Document excerpt ->
====================
What does Colliery mean?
Cottam Settlement
Allan Mine
Sydney Mines
Sydney Mines, Cape Breton, played a key role in Nova Scotia’s coal mining and industrial history.
Sydney Mines was named after Thomas Townshend (1733-1800), First Viscount Sydney, who was British Home Secretary in the Pitt Government in the 1780s. He was an important player in negotiating the Canada-US border. He felt the British needed to keep Canada so loyalists – Americans who supported the British side in the US War of Independence - would have a safe haven to go to after the war. Were it not for him taking a stand on the issue, the Canada-US border would likely be much further north than it is.
Townshend was also the person who devised the plan in 1786 to send convicts to Australia’s Botany Bay.
Sydney Mines was originally known just as “the Mines” because of its coal mines. It also used to be called Lazytown because farmers found few people out and about when they came to sell food early in the morning. The farmers didn’t know coal miners woke at dawn and were already at work when the farmers got there!
It was long known that coal existed in the area. Governor of Canso and Isle Royale, Nicolas Denys (1598-1688), noted the presence of coal there in his 1672 book, “Description and Natural History of the Coasts of North America.”
Coal was shipped from Spanish Bay (later renamed Sydney) to Boston in 1724 and to Martinique in 1732.
After Fortress Louisbourg fell to the British in 1745, The British built a blockhouse fort at Burnt Head and mined coal from the Sydney area to keep warm.
After the second capture of Fortress Louisbourg in 1758, mining continued around Sydney, sometimes illegally – there’s a long history of bootleggers and smugglers prying coal out of outcrops for their own use or to sell.
In 1766, four Halifax merchants were granted an exclusive right to dig coal anywhere except where His Majesty’s troops were already doing so for the garrisons. They opened a mine at Spanish River (now called Sydney River). In 1777, forty soldiers were employed digging coal there.
During the administration of Cape Breton Governor DesBarres from 1784-1787, the mines were worked for the government and a wharf was built to ship coal.
Between 1788-1826 mining rights were leased to various promoters.
In 1826-27, the General Mining Association was given a monopoly on most Nova Scotia coal, which lasted until 1857. The first shaft at Sydney Mines was sunk in 1830. A temporary railway was built from the pit to the old wharf and an iron foundry with fitting shops, lathes and equipment for repairing mining machinery was established.
Another shaft was sunk in 1834 and a three-mile railway was completed from the pits to North Sydney. Locomotives were introduced in 1853.
In 1854 the Queen Pit went into operation. It was a shaft mine built to work the coal left by the Jacob Pit, which was abandoned in December 1854 due to a significant inflow of water. The Queen was built in anticipation of the Jacob Pit having to shut down because the GMA knew the Jacob was nearing its end.
The Queen Pit remained in operation until 1876, when it was temporarily abandoned. The area in which it had been working was taken over by the Princess Colliery, which operated for a century.
====================
Word and element locating listing ->
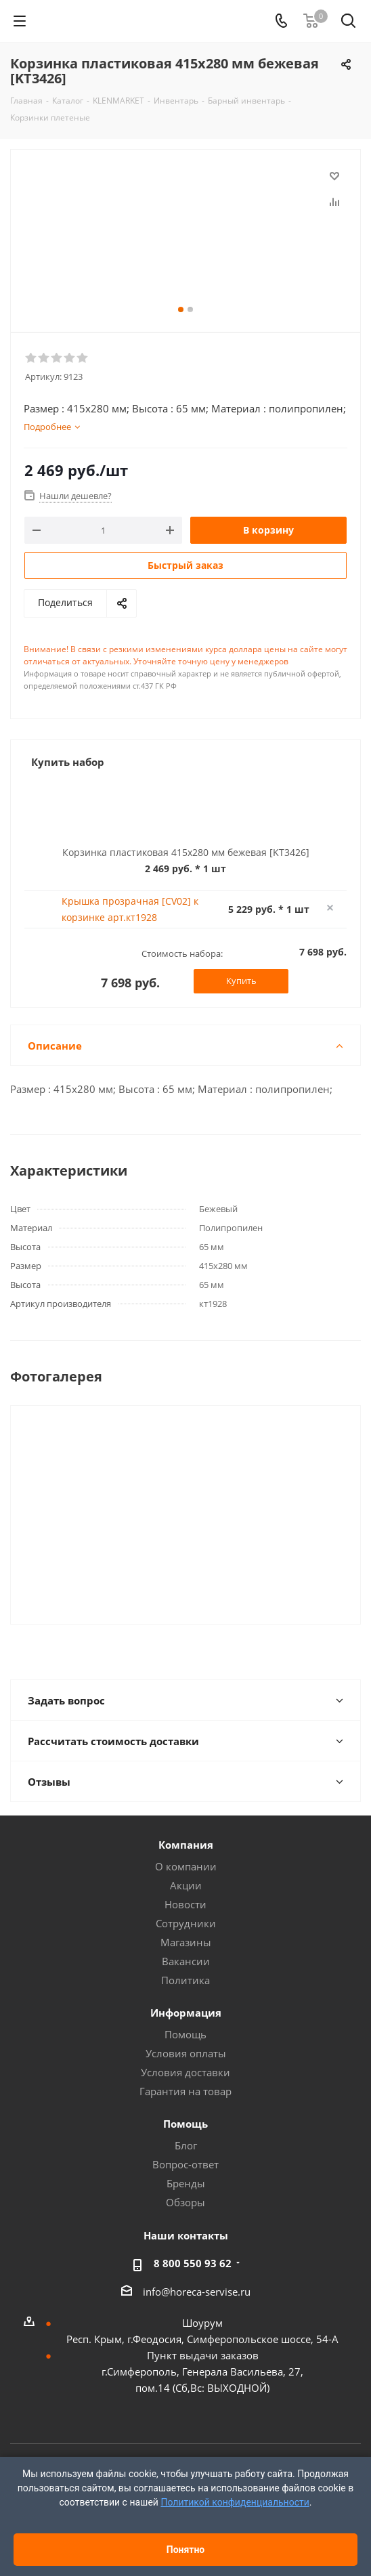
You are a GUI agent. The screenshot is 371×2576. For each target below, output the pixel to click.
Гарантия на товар (185, 2091)
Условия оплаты (186, 2053)
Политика (185, 1980)
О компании (186, 1866)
====================
From the Sydney Mines history above, extract the passage word for word, beginning at the words "In 1766, four" and stopping after "machinery was established.".

In 1766, four Halifax merchants were granted an exclusive right to dig coal anywhere except where His Majesty’s troops were already doing so for the garrisons. They opened a mine at Spanish River (now called Sydney River). In 1777, forty soldiers were employed digging coal there.
During the administration of Cape Breton Governor DesBarres from 1784-1787, the mines were worked for the government and a wharf was built to ship coal.
Between 1788-1826 mining rights were leased to various promoters.
In 1826-27, the General Mining Association was given a monopoly on most Nova Scotia coal, which lasted until 1857. The first shaft at Sydney Mines was sunk in 1830. A temporary railway was built from the pit to the old wharf and an iron foundry with fitting shops, lathes and equipment for repairing mining machinery was established.